+++ DATA

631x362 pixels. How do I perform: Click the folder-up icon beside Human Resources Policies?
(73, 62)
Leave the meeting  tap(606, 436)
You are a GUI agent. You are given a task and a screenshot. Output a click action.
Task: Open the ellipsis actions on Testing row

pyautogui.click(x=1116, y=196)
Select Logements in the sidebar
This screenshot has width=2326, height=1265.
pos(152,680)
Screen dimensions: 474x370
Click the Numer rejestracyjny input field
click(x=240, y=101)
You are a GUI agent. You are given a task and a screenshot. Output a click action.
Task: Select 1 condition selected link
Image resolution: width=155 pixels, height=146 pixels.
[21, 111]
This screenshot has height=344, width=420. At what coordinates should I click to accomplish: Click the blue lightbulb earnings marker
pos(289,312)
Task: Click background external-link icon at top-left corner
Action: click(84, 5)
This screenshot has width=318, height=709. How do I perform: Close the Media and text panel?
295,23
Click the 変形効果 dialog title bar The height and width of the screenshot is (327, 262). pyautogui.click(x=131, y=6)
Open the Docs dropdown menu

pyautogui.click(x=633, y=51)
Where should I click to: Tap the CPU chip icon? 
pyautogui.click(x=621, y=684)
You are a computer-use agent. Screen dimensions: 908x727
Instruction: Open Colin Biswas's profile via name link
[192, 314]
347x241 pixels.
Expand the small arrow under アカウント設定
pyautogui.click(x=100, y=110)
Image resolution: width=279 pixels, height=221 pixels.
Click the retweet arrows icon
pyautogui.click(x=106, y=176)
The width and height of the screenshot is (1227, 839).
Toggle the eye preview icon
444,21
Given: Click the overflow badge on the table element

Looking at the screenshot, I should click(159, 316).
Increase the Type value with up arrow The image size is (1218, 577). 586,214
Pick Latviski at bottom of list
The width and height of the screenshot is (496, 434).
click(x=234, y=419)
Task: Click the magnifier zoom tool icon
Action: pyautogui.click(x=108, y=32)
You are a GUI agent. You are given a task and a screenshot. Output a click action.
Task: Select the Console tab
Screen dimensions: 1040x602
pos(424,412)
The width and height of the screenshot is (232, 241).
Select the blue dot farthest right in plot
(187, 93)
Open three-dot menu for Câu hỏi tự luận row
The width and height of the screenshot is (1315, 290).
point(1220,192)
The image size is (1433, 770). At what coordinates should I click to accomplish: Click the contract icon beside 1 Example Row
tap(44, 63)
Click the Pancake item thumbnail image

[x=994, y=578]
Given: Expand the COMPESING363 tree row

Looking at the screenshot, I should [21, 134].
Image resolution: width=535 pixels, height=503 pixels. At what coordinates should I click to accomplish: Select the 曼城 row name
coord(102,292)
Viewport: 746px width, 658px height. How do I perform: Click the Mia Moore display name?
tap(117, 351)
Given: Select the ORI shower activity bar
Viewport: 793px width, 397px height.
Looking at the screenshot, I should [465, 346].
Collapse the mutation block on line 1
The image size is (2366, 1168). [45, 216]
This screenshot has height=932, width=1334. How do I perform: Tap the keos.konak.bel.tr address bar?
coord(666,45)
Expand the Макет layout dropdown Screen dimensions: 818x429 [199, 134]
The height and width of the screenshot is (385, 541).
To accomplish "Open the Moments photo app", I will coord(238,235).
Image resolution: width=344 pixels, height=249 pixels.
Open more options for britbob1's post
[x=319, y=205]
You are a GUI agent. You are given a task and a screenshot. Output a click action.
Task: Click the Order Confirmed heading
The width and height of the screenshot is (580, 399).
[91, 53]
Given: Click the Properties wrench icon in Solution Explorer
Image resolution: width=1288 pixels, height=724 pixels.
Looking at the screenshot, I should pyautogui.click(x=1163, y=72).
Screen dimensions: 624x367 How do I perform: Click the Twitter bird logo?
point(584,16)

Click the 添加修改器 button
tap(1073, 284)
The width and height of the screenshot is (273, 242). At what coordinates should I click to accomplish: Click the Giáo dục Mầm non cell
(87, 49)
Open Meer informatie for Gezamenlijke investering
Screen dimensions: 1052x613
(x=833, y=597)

++++++

Present every one of the lines above as a numbered list, omitting the blank lines.

## WRITTEN SOLUTION
1. 631x362 pixels. How do I perform: Click the folder-up icon beside Human Resources Policies?
2. (73, 62)
3. Leave the meeting  tap(606, 436)
4. You are a GUI agent. You are given a task and a screenshot. Output a click action.
5. Task: Open the ellipsis actions on Testing row
6. pyautogui.click(x=1116, y=196)
7. Select Logements in the sidebar
8. This screenshot has width=2326, height=1265.
9. pos(152,680)
10. Screen dimensions: 474x370
11. Click the Numer rejestracyjny input field
12. click(x=240, y=101)
13. You are a GUI agent. You are given a task and a screenshot. Output a click action.
14. Task: Select 1 condition selected link
15. Image resolution: width=155 pixels, height=146 pixels.
16. [21, 111]
17. This screenshot has height=344, width=420. At what coordinates should I click to accomplish: Click the blue lightbulb earnings marker
18. pos(289,312)
19. Task: Click background external-link icon at top-left corner
20. Action: click(84, 5)
21. This screenshot has width=318, height=709. How do I perform: Close the Media and text panel?
22. 295,23
23. Click the 変形効果 dialog title bar The height and width of the screenshot is (327, 262). pyautogui.click(x=131, y=6)
24. Open the Docs dropdown menu
25. pyautogui.click(x=633, y=51)
26. Where should I click to: Tap the CPU chip icon? 
27. pyautogui.click(x=621, y=684)
28. You are a computer-use agent. Screen dimensions: 908x727
29. Instruction: Open Colin Biswas's profile via name link
30. [192, 314]
31. 347x241 pixels.
32. Expand the small arrow under アカウント設定
33. pyautogui.click(x=100, y=110)
34. Image resolution: width=279 pixels, height=221 pixels.
35. Click the retweet arrows icon
36. pyautogui.click(x=106, y=176)
37. The width and height of the screenshot is (1227, 839).
38. Toggle the eye preview icon
39. 444,21
40. Given: Click the overflow badge on the table element
41. Looking at the screenshot, I should click(159, 316).
42. Increase the Type value with up arrow The image size is (1218, 577). 586,214
43. Pick Latviski at bottom of list
44. The width and height of the screenshot is (496, 434).
45. click(x=234, y=419)
46. Task: Click the magnifier zoom tool icon
47. Action: pyautogui.click(x=108, y=32)
48. You are a GUI agent. You are given a task and a screenshot. Output a click action.
49. Task: Select the Console tab
50. Screen dimensions: 1040x602
51. pos(424,412)
52. The width and height of the screenshot is (232, 241).
53. Select the blue dot farthest right in plot
54. (187, 93)
55. Open three-dot menu for Câu hỏi tự luận row
56. The width and height of the screenshot is (1315, 290).
57. point(1220,192)
58. The image size is (1433, 770). At what coordinates should I click to accomplish: Click the contract icon beside 1 Example Row
59. tap(44, 63)
60. Click the Pancake item thumbnail image
61. [x=994, y=578]
62. Given: Expand the COMPESING363 tree row
63. Looking at the screenshot, I should [21, 134].
64. Image resolution: width=535 pixels, height=503 pixels. At what coordinates should I click to accomplish: Select the 曼城 row name
65. coord(102,292)
66. Viewport: 746px width, 658px height. How do I perform: Click the Mia Moore display name?
67. tap(117, 351)
68. Given: Select the ORI shower activity bar
69. Viewport: 793px width, 397px height.
70. Looking at the screenshot, I should [465, 346].
71. Collapse the mutation block on line 1
72. The image size is (2366, 1168). [45, 216]
73. This screenshot has height=932, width=1334. How do I perform: Tap the keos.konak.bel.tr address bar?
74. coord(666,45)
75. Expand the Макет layout dropdown Screen dimensions: 818x429 [199, 134]
76. The height and width of the screenshot is (385, 541).
77. To accomplish "Open the Moments photo app", I will coord(238,235).
78. Image resolution: width=344 pixels, height=249 pixels.
79. Open more options for britbob1's post
80. [x=319, y=205]
81. You are a GUI agent. You are given a task and a screenshot. Output a click action.
82. Task: Click the Order Confirmed heading
83. The width and height of the screenshot is (580, 399).
84. [91, 53]
85. Given: Click the Properties wrench icon in Solution Explorer
86. Image resolution: width=1288 pixels, height=724 pixels.
87. Looking at the screenshot, I should pyautogui.click(x=1163, y=72).
88. Screen dimensions: 624x367 How do I perform: Click the Twitter bird logo?
89. point(584,16)
90. Click the 添加修改器 button
91. tap(1073, 284)
92. The width and height of the screenshot is (273, 242). At what coordinates should I click to accomplish: Click the Giáo dục Mầm non cell
93. (87, 49)
94. Open Meer informatie for Gezamenlijke investering
95. Screen dimensions: 1052x613
96. (x=833, y=597)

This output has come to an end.